Albertson and Company-Rocklin Manufacturing Company is a historic building located in Sioux City, Iowa, United States. Completed in 1912, the building initially housed Automatic Valve Seating Mach Co. They reorganized in 1914 and became the Sioux City Machine and Tool Company, which produced spark plugs and tire valves. The company failed four months later and the shop foreman, Frans Oscar Albertson, formed Albertson & Co. and took over the plant. During World War I they supplied 6,000 piston rings and repair tools for munition plants for Canada. Albertson never owned the building and moved his operations to another Sioux City building in 1920. The company went on to become the largest manufacturer of portable electronic and air tools in the world. They changed their name to Sioux Tools Inc., and in 1993 they became a division of Snap-On Tools. Their manufacturing facility moved to North Carolina in 2001.

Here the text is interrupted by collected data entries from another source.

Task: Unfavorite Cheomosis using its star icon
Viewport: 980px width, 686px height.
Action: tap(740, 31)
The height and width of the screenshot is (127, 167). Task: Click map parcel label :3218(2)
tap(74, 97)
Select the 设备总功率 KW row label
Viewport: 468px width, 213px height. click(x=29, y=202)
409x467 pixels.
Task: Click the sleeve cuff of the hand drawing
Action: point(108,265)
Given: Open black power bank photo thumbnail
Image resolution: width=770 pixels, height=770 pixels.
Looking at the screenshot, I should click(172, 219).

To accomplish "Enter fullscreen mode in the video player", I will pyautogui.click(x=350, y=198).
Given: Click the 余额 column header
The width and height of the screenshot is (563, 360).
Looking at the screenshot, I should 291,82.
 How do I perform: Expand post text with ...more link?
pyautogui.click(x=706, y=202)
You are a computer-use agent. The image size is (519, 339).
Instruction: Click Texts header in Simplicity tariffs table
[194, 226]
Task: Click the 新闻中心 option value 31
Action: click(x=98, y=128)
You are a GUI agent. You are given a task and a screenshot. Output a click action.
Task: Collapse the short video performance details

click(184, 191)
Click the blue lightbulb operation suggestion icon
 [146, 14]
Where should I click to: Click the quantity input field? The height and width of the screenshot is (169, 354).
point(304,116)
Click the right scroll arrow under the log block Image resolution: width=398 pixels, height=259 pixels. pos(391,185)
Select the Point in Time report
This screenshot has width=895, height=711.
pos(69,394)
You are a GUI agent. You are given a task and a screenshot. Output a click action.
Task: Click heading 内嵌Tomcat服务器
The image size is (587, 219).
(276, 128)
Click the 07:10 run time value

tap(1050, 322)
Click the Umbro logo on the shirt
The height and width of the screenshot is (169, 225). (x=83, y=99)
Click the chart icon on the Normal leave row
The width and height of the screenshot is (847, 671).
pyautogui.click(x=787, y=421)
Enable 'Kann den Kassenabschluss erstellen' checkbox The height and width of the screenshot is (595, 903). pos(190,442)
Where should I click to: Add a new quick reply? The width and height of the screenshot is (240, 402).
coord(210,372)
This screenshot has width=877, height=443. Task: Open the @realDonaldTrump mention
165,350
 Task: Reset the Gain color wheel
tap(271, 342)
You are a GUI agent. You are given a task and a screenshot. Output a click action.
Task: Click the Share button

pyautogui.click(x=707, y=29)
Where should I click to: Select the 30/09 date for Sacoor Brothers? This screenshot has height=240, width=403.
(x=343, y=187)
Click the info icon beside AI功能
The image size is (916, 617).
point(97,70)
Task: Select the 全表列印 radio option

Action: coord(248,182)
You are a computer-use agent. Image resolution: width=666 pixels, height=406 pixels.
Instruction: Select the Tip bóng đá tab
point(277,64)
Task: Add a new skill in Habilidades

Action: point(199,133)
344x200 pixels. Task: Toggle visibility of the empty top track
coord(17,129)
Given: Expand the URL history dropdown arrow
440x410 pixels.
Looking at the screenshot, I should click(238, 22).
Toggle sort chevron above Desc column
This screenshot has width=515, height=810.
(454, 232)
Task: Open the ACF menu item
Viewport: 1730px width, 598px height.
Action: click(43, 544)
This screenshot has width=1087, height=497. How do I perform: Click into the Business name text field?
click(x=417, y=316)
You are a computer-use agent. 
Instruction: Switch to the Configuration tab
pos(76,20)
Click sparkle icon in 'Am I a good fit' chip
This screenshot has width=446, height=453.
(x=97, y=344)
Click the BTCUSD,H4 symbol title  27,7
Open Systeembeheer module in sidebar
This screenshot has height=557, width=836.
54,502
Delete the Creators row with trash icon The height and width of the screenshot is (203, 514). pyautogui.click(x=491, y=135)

Between 1921 and 1942, this building had several owners and uses. I.J. Rocklin acquired it for his company in 1942. He founded his farm equipment business in 1934 and expanded during World War II manufacturing equipment for the Chrysler Corporation, International Harvester, and Allis-Chalmers. They also supplied the Chicago Ordnance District and the Tank Automotive Center at the Detroit Arsenal. Their expansion at that time included building two additional structures on the same property. After the war, they no longer need all of the space and consolidated their operations into the newer buildings while letting the 1912 structure deteriorate. Rocklin developed the Rocklinizer in the 1960s. It "applies a thin coating of tungsten or titanium carbide to industrial surfaces (like the tip of a drill bit), lending an extremely durable edge. Decades later the firm developed the MoldMender, which repairs steel molds and dies." When the company decided to move from its World War II-era buildings they chose to renovate their historic building rather than tear it down and build a new structure. Renovations began in early 2017 and were completed in August 2018. The two-story brick building was listed on the National Register of Historic Places in 2019.